Vue d’ensemble : “Pharming” et usines vertes

L’idée d’utiliser les plantes comme « usines vertes » pour la production de médicaments n’est pas nouvelle. Les médicaments à base de protéines végétales sont approuvés aux États-Unis depuis 2012, et les recherches dans ce domaine remontent au moins à 2002, lorsque le maïs a été modifié pour produire une protéine pharmaceutique. Plus récemment, en 2022, les plants de tabac ont été utilisés pour synthétiser de la cocaïne, démontrant ainsi leur potentiel à produire des composés même illicites.

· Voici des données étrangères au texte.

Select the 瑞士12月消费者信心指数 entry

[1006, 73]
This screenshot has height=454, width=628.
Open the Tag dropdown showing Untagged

Rupert Fray, de l’Université de Nottingham, souligne qu’environ 25 % des médicaments sur ordonnance sont déjà d’origine végétale, et qu’il existe d’énormes possibilités d’étendre cette pratique. La capacité de fabriquer des molécules complexes dans les plantes prouve une compréhension des voies biochimiques, essentielle pour la poursuite des recherches.

« Si vous voulez comprendre quelque chose, vous devez être capable de construire quelque chose, donc montrer que vous pouvez le fabriquer à partir de plants de tabac est utile », explique Fray.

Les chercheurs reconnaissent les implications éthiques de la modification génétique des plantes pour produire des drogues récréatives et ont pris des précautions pour empêcher que les caractères modifiés ne deviennent héréditaires. Malgré cela, le potentiel de cette technologie soulève des questions sur l’accès, la réglementation et l’avenir de la production psychédélique.

Cette évolution marque une étape importante vers une fabrication de médicaments plus efficace et plus durable, mais souligne également la nécessité d’un examen attentif de ses implications plus larges.